The study of the citizen-soldier ethos in United States history from the Revolutionary War to today is a common theme in the literature and it's certainly a major part of Bledsoe's investigation. Civil War volunteers were extremely reluctant to give up the egalitarian privileges of republican citizenship and obtaining their consent to serve at the bottom of the army's rigid hierarchical system was a hard fought struggle by the junior officer corps of the Union and Confederate armies. One of the most cherished and consequential concessions to democracy was the election of regimental officers, a subject dutifully explored in the book. It was a "right" expected by the soldiers and was widespread, though it became less so as the war dragged on. It's obvious negative consequences for competent leadership, discipline and efficiency could be somewhat ameliorated by the need to pass officer examination boards. Bledsoe, one thinks, properly points to the great army reorganizations of 1862 as the pinnacle of the institutional harm rendered by officer elections. At that time, many company officers of demonstrated ability were cast out only to be replaced by more popular men (the electioneering could be quite cynical). All too often, the new officers were less likely to impose the type of discipline that was necessary yet chafed the men's democratic sensibilities.
According to Bledsoe, the challenges experienced by citizen-officers in adapting to military culture can be difficult to analyze due to their infrequent presence (at least at a detailed level) in most wartime writings and post-war reminiscences, but many generalities can be enumerated. Fortunate was the volunteer officer who had Regular Army veterans in his regiment that could provide a model for leadership and training. Otherwise, the entire process was haphazard and chaotic. Citizen-officers and their men also found it difficult to shed their ingrained egalitarianism, a process made even harder by the fact that in many cases the officers knew their men personally from civilian life. The soldiers naturally and quite actively resisted military hierarchy. Officers most able to effectively solve these problems were those that could compromise without destroying discipline, firmly assume the habit and presence of command without being a martinet, and resort to coercion as infrequently and judiciously as possible.
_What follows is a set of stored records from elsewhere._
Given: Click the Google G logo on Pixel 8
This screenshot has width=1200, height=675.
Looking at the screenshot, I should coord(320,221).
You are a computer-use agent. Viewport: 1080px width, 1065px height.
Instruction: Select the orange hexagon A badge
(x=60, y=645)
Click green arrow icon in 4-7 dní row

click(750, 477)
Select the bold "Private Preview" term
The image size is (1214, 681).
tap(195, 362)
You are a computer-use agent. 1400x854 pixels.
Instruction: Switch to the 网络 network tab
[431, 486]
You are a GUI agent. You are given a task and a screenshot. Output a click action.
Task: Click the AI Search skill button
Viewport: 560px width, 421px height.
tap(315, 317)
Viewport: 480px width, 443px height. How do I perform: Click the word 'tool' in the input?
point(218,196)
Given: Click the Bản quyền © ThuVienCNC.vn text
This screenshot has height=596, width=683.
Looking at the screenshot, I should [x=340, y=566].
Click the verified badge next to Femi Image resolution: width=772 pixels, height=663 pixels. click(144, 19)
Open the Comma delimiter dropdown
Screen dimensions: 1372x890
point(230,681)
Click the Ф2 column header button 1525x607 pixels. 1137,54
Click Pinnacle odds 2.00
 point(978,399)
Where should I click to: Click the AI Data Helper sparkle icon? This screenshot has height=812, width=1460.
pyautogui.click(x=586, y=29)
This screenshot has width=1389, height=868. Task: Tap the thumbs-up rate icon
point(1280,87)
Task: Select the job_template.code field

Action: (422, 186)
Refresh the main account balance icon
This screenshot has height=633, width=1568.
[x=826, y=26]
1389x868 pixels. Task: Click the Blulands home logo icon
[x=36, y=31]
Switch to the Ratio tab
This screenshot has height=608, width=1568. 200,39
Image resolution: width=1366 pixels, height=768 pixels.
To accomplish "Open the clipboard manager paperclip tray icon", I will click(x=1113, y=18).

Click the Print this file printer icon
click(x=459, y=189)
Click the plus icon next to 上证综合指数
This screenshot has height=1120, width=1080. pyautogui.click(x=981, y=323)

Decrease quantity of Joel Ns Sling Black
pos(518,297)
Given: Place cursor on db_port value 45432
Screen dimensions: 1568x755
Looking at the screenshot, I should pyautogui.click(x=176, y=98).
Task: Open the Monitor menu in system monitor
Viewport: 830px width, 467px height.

Different from Regular Army officer habits, the willingness to teach and the ability to explain why certain demands were made upon the volunteers was an important citizen-officer trait. It was by no means an easy task. Simply being competent, in both combat leadership and in providing for and taking care of the men off the battlefield, also went a long way toward ensuring soldier obedience, confidence and respect. If used with discretion, officers from higher class backgrounds could apply their paternalistic instincts to their leadership style with some success. Over time, strong emotional bonds could be built between company officers and men, and many leaders could further motivate their men to mutual sacrifice with appeals to patriotism.
Company grade officers of both sides developed a similar citizen-officer culture during the war. They eventually adapted to the regulations, expectations, and standards of the professionals but always with concessions to the democratic traditions of the American volunteer soldier. This modified "regularization" process became more consistent over time and served the volunteer armies well during the middle and later periods of the war, though the citizen-soldier ethos stubbornly persisted until the end. In addition to discussing many of the military cultural aspects of officer duties, virtues, responsibilities, routines, rank privileges and moral expectations, Bledsoe also keenly points out some of the material benefits (like higher pay) and symbolic tools of the office (like shoulder bars and swords).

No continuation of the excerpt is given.